● To do
Each line in the records below, from the one that contains "Given: Click Renew Now for example.org" to the one that contains "This screenshot has width=560, height=730.", should be reproduced exactly, the first and last included.

● Records for the exercise
----
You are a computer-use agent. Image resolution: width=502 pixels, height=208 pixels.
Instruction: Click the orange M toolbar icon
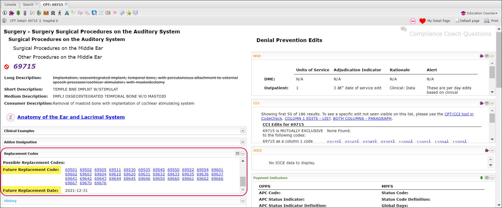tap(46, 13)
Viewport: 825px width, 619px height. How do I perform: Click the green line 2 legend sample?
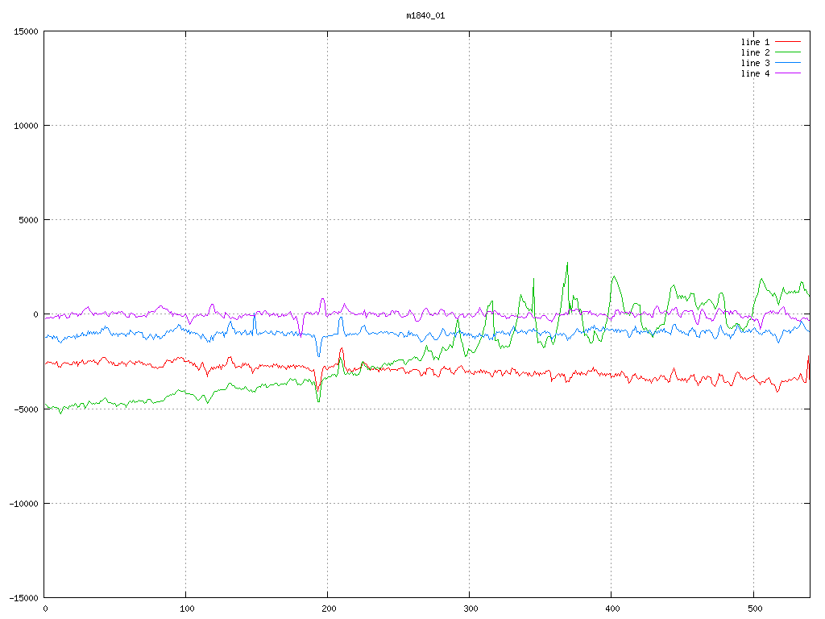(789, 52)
----
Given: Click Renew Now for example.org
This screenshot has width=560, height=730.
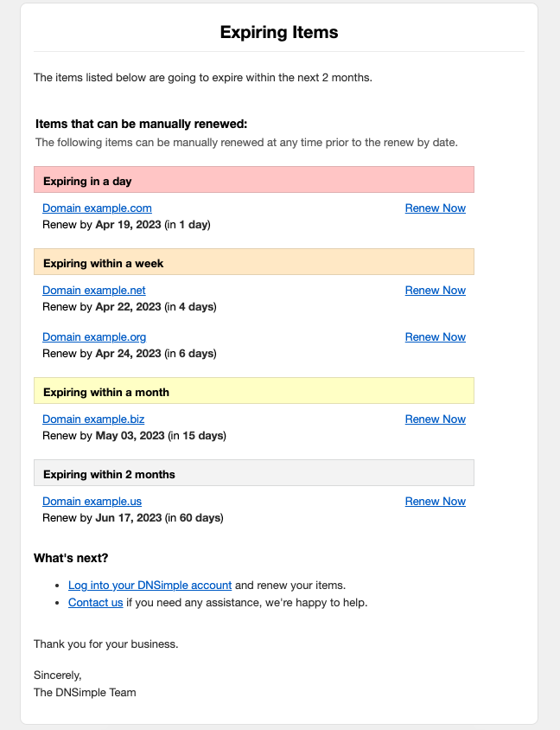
----
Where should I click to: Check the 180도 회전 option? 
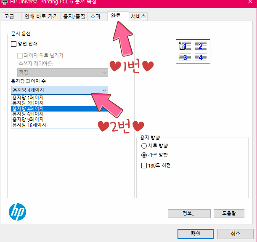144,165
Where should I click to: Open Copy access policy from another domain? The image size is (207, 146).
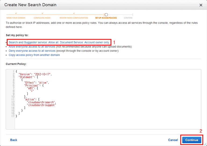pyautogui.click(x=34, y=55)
----
● Response to the exercise
Given: Click Renew Now for example.org
This screenshot has width=560, height=730.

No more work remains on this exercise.